Equine Gastric Ulcer Syndrome (EGUS) is the name given to include the
many causes and severities of the changes of the equine gastric lining that
result in ulcerations. Some studies show that over 93% of horses in race
training have evidence of gastric ulcers. More recent studies show that horses
of all disciplines are being diagnosed with gastric ulceration that is affecting
their performance. Clinical signs of the disease are independent of the severity
of the ulcers. Some horses with severe ulcers show no clinical signs and some
with only mild ulcers show symptoms. Clinical signs include decreased
performance, attitude change, decreased appetite, backing off from feed,
dullness, poor body condition/weight loss, colic, pawing while eating, and many
other signs. There are no blood tests to determine if your horse has ulcers. The
only way at this time to diagnose them is via gastroscopy. A 3 meter endoscope
is passed into the horses stomach and the entire surface of the stomach and the
point at which the esophagus enters the stomach are examined. The horse is
fasted for 8-12 hours prior to the procedure so that food does not obstruct any
surface. Light sedation is used to facilitate the procedure. Most horses
tolerate the examination very well. The equine stomach is divided into an upper
squamous portion and a lower glandular portion. The line between these two areas
in called the margo plicatus. All of the digestive processes take place via the
glandular portion with digestive acids being produced constantly. The squamous
and glandular portions of the stomach have defense mechanisms to protect the
cells from the constant flow of acid, but sometimes they are overwhelmed and
ulcers result. Most ulcers appear in the squamous portion of the stomach. Ulcers
are visually graded on a scale of 0-4.
Grade 0= Normal epithelium with no reddening or hyperkeratosis (yellow
appearance and thickened).
Grade 1= Areas of reddening and hyperkeratosis.
Grade 2= Small, single, or multifocal lesions.
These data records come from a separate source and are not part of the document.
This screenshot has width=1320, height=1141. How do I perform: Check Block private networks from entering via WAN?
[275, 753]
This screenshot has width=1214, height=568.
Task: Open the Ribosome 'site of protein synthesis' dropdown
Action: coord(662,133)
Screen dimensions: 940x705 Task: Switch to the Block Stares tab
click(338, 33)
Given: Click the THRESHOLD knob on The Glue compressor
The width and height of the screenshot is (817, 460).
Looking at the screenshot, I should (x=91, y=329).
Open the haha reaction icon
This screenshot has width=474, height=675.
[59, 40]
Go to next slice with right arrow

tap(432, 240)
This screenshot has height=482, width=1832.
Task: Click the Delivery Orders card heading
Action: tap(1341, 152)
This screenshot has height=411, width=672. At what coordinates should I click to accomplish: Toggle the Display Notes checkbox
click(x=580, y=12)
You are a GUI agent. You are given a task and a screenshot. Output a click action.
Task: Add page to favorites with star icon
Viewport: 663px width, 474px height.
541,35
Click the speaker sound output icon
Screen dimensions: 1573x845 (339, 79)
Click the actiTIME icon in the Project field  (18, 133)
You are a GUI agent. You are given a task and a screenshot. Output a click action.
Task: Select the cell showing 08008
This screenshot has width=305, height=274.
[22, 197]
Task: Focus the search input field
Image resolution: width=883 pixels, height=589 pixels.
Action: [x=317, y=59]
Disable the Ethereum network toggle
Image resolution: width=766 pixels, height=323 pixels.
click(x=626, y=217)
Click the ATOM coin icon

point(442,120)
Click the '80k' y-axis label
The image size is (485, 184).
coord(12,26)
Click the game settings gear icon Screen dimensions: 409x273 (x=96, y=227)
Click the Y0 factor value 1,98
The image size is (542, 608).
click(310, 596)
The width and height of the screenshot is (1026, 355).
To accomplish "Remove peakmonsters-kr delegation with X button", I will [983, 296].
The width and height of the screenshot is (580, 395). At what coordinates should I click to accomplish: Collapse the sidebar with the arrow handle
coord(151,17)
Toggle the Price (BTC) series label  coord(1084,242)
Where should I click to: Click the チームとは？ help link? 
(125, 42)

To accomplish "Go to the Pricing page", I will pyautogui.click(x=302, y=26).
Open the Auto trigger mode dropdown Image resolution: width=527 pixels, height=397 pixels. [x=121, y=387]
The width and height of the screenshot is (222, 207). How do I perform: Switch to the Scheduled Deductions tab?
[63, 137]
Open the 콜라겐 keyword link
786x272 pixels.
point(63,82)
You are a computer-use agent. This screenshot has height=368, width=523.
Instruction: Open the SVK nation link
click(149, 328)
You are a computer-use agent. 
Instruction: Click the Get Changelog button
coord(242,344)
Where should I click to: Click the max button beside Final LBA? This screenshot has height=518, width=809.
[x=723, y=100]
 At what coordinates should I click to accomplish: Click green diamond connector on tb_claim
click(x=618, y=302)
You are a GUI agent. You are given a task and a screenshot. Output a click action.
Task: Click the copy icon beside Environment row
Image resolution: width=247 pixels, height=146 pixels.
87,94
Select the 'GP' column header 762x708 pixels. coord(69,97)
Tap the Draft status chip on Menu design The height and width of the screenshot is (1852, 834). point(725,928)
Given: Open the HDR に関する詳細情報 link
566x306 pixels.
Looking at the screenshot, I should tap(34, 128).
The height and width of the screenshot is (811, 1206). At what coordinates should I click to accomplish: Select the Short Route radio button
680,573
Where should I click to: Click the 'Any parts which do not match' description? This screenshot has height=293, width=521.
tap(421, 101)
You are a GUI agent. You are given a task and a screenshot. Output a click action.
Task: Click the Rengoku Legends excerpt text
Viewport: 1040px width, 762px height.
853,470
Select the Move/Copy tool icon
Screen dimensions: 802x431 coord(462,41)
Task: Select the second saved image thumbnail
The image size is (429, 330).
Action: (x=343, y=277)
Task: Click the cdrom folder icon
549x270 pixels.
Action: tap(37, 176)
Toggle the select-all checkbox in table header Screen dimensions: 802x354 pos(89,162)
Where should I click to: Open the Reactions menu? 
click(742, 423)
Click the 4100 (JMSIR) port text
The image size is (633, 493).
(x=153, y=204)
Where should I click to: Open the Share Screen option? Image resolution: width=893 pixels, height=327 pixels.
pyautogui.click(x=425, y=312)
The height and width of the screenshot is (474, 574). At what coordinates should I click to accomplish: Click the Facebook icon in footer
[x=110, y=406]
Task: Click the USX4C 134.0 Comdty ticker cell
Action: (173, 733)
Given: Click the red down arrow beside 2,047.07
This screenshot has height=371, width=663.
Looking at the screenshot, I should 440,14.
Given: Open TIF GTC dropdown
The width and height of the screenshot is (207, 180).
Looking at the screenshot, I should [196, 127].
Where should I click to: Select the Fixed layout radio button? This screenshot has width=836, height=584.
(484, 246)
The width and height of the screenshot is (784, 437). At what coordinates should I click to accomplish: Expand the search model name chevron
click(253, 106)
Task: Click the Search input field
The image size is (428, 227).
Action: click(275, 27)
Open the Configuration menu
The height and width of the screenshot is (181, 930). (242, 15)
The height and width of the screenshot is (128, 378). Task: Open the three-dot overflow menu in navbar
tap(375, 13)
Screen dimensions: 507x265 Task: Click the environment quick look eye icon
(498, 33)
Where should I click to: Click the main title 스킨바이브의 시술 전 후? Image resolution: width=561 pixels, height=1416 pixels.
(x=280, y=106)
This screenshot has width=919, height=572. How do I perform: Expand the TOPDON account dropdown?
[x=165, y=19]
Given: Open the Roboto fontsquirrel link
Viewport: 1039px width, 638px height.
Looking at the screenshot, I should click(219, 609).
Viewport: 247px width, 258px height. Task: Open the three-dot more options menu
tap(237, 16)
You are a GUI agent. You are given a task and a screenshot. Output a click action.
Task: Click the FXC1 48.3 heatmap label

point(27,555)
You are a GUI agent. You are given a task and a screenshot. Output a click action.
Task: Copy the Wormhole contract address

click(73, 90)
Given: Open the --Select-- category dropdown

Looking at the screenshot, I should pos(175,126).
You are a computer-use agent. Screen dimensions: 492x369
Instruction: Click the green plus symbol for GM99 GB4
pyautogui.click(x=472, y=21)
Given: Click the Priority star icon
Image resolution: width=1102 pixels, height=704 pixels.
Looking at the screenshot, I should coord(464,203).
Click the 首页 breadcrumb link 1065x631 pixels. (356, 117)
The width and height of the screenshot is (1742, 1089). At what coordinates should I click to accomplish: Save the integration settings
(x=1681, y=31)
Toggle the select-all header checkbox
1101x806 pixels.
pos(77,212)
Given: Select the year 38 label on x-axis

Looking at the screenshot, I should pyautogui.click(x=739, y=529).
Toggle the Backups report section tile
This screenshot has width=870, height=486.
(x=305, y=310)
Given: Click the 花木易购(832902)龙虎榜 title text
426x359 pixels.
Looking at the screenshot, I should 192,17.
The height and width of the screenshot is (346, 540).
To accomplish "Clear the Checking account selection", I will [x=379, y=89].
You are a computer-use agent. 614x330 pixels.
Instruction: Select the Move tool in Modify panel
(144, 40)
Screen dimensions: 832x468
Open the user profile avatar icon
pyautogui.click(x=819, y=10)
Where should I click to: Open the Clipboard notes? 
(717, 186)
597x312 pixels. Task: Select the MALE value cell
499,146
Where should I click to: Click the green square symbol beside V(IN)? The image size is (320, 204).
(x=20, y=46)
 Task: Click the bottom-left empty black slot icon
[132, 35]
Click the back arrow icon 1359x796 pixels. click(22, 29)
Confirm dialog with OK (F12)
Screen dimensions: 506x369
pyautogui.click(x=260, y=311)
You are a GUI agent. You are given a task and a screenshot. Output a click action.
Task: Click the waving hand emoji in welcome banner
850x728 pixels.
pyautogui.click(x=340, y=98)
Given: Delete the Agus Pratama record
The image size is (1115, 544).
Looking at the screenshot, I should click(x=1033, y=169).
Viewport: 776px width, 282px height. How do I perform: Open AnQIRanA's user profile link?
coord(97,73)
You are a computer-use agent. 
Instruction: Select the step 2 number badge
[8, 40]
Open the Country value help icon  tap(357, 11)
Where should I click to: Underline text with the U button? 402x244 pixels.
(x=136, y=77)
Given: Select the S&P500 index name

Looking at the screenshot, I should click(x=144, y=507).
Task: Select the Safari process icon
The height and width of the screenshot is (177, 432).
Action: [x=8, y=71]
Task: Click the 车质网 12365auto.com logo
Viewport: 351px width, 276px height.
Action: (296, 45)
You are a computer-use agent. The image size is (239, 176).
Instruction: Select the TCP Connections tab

Grade 3= Large, single or multiple lesions, or extensive superficial
lesions.
Grade 4= Extensive lesions wath areas of apparent deep ulceration.
Treatment is based on suppressing acid production. Currently the only
approved product for treatment of EGUS is omeprazole (Gastroguard), a proton
pump inhibitor. It is administered orally once daily for 28 days and then a
maintenance dose can be given. Other acid suppressors such as ranitidine,
famotidine, and cimetidine have been used with varying success. Sucralfate acts
as a "band aid" on existing ulcers and can aid in the healing process.
Other treatments are also available depending on severity of the individual
case. None of these treatments should be given without first performing
gastroscopy to determine if a horse actually has gastric ulcers. Treatment
without an underlying problem can not only be a waste of money, but many of the
treatments can have side effects and should not be used without just cause.